### Task item
In how many lines of the data below does the word "computer" appear? Reply with the number and nothing more.

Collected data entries
------------
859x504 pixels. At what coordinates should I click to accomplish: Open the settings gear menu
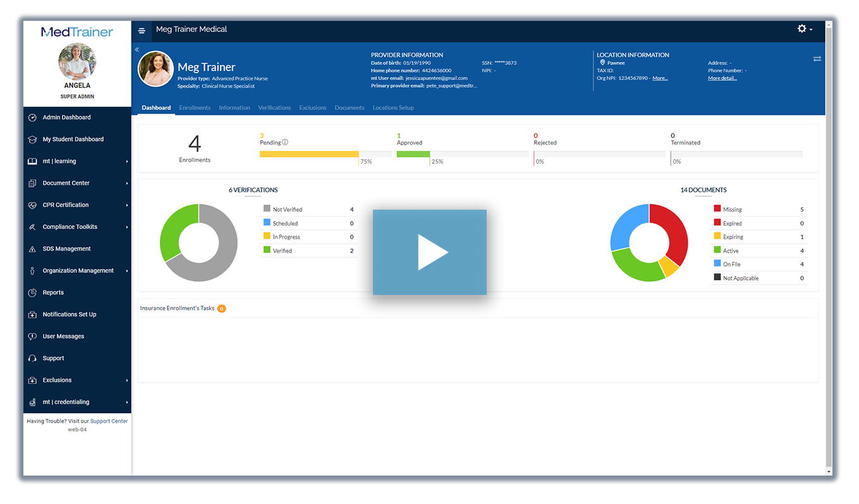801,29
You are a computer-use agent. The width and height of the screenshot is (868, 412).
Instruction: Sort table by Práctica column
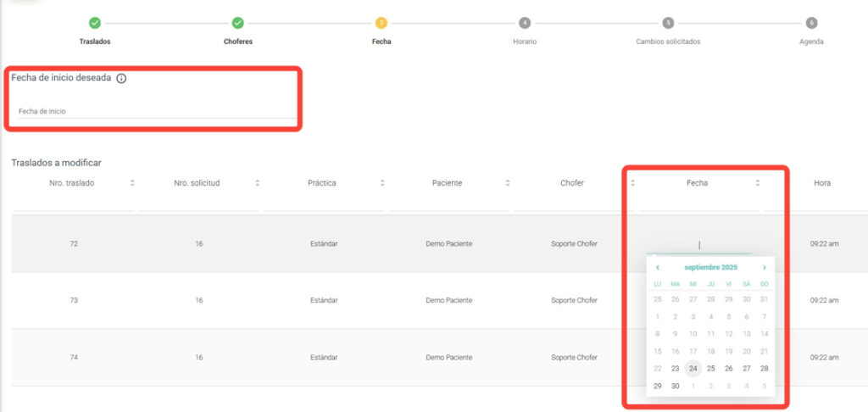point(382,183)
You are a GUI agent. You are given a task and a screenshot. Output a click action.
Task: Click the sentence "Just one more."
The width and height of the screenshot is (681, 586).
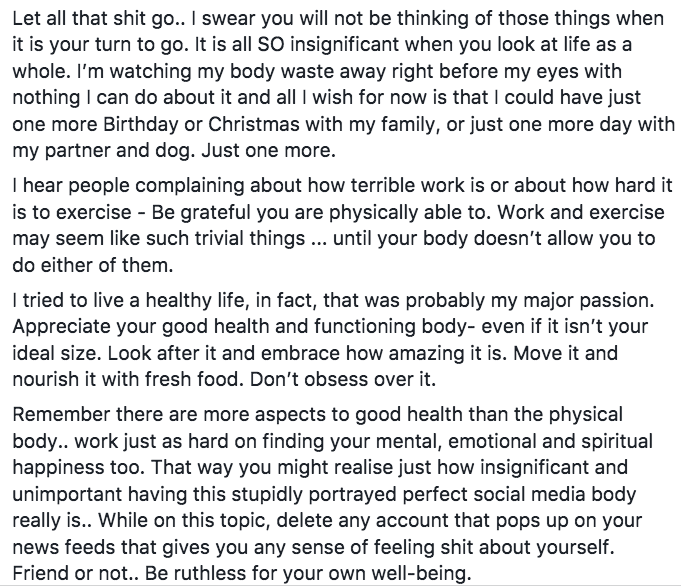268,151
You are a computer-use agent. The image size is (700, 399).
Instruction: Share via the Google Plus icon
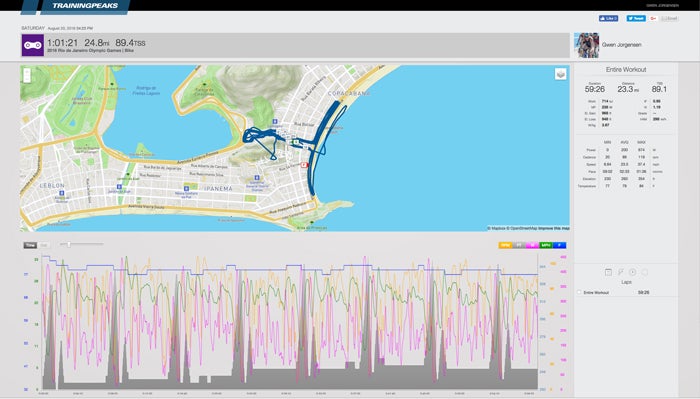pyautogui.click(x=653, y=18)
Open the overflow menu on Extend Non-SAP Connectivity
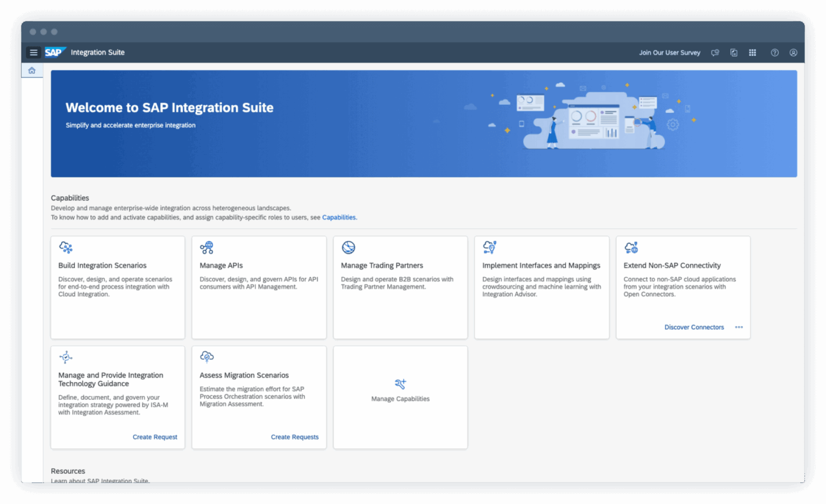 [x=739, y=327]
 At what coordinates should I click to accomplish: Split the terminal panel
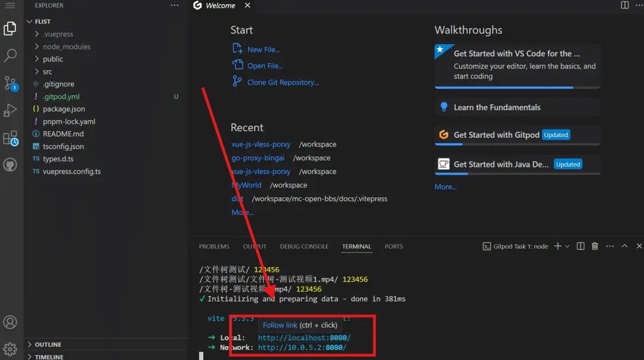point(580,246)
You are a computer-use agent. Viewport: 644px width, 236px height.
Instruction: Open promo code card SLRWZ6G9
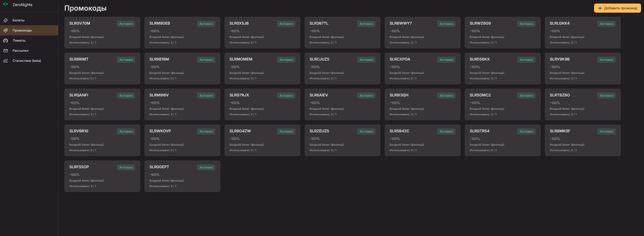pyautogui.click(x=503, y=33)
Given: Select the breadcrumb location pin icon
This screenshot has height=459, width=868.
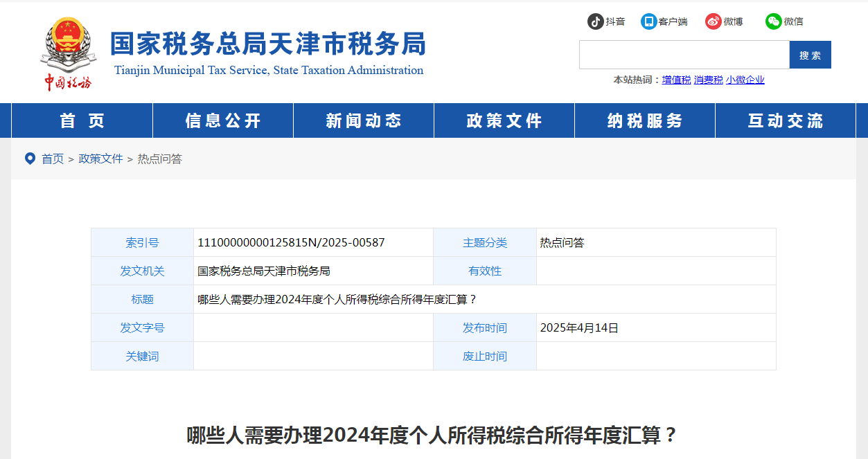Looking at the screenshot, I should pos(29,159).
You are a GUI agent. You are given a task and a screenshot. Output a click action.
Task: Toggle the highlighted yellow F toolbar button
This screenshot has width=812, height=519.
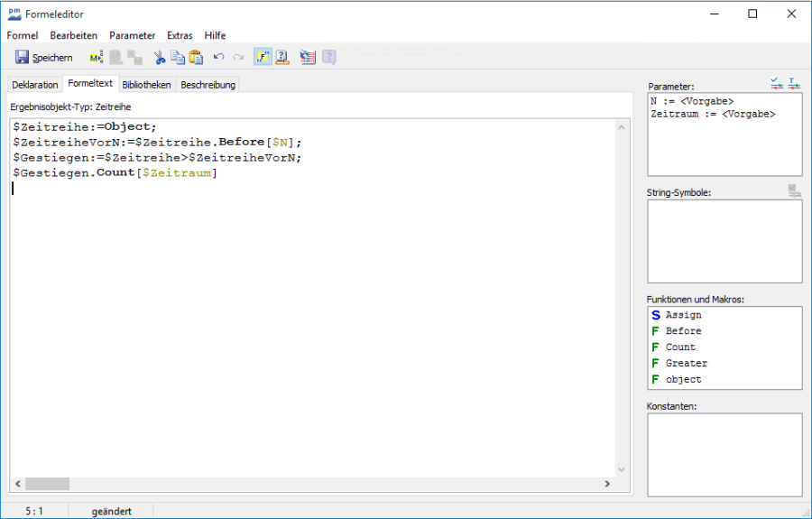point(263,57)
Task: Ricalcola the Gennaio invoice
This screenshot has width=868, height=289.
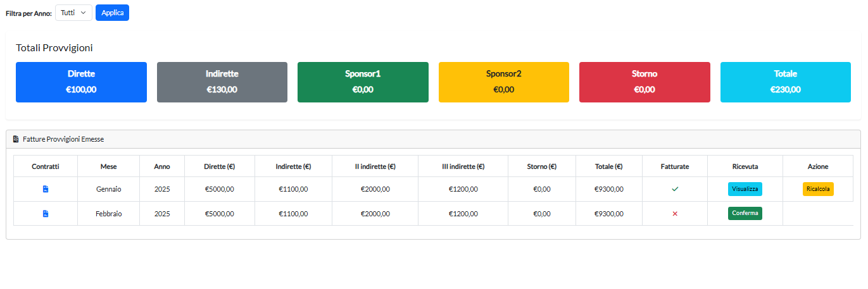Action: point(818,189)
------------
### Result of this exercise
3